How To A/B Test Responsive Search Ads: Step-By-Step With Tips

Learn why traditional A/B testing doesn't work for RSAs and discover new ad testing best practices based on the results of a recent RSA study.

VIP CONTRIBUTOR Frederick Vallaeys

December 17, 2021
⋅
11 min read

VIP CONTRIBUTOR Frederick Vallaeys Optmyzr

Bio

282

SHARES
13K

READS

How To A/B Test Responsive Search Ads: Step-By-Step With Tips

Advertisers looking to optimize their performance have long used A/B testing to improve their ads. It’s well understood how this is done with expanded text ads (ETAs).

But recently, Google has announced it will sunset ETAs, making responsive search ads (RSAs) the main text ad format from July 1, 2022 onward.

It’s time to revisit our ad testing best practices.

What Is A/B Ad Testing?

Even novice PPC advertisers with no clear ad testing goal have probably already done quite a bit of A/B ad testing by taking advantage of the ability to add multiple ads to an ad group.

This is done so that Google can show the better-performing one more often.

Optimized rotation is, after all, the default setting for ad rotation.

Screenshot from Google, December 2021

More advanced advertisers usually choose the option to rotate ads indefinitely and use their own methodology to pick winners and losers.

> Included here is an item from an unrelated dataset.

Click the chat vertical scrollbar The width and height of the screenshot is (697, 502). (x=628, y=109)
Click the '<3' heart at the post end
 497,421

Rather than focusing on CTR, advertisers care more about conversion rate.

But solely focusing on conversion rate ignores the possibility that an ad with a high conversion rate may get very few clicks due to a low CTR and hence leave the advertiser with fewer total conversions.

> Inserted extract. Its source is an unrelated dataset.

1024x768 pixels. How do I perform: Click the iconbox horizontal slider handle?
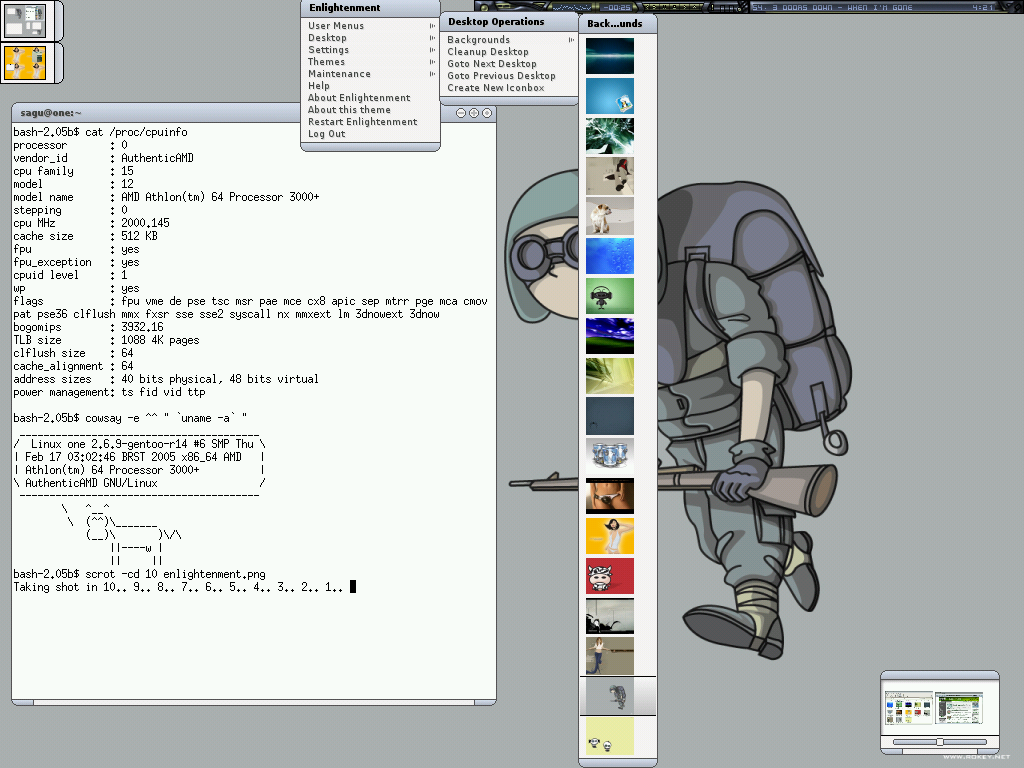point(939,742)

By combining CTR and conversion rate into a metric called conversions per impression (CTR * conv rate = conv/imp), advertisers get a better measure of which ad is best at meeting one of their goals (which is to maximize conversions).

In the following example, you can see a traditional A/B test between an RSA and an ETA.

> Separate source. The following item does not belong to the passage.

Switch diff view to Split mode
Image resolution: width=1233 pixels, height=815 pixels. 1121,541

Based on performance data from Optmyzr’s recent RSA study (disclosure: my company), the average RSA has a 10% better CTR but a 20% lower conversion rate than an ETA in the same ad group.

Combining these two metrics, the RSA is 12% worse than the ETA at turning an impression into a conversion.

Image by author, December 2021

This finding helps explain why some advertisers remain hesitant to go all-in on RSAs: by traditional A/B measurement standards, they appear to perform worse.

Why Traditional A/B Testing Methods Don’t Work For RSAs

But just like conversion rate alone paints an incomplete picture about which ad performs best, conv/imp provides an incomplete picture when RSAs are added to the mix.

Here’s the problem. RSAs qualify for far more impressions than ETAs. Based on our study, RSAs are so much better at getting a good Ad Rank that they can show for about 4 times as many queries.

All else being equal, RSAs get 4 times the impressions of an ETA.

RSA ads get far more impressions than ETAs because they get a better Ad Rank for more queries.

Image by author, December 2021

The metric of ‘impressions per ad’ was calculated by taking the impressions of a particular ad type and dividing it by the number of ads of that type.

In the study, we separately analyzed ad groups with only RSAs, those with only ETAs, and those with both ad types.

The number in the chart above is based on over 157,000 ad groups that contained both ad formats. Even when we looked at ad groups with just one ad format, the ad groups with RSAs had more than twice the impressions per ad group as those with only ETAs.

So our old assumption that RSAs and ETAs compete for the same pool of impressions based solely on the targeted keywords in an ad group is wrong.

Since RSAs get far more impressions than ETAs, even with slightly worse performance on the conversions per impressions metric, they are still much more likely to drive more conversions.

RSA A/B Tests Must Include Impressions In The Analysis

A more accurate way of determining the winning ad when RSAs are part of the mix is to incorporate impressions into the analysis as shown in this graphic.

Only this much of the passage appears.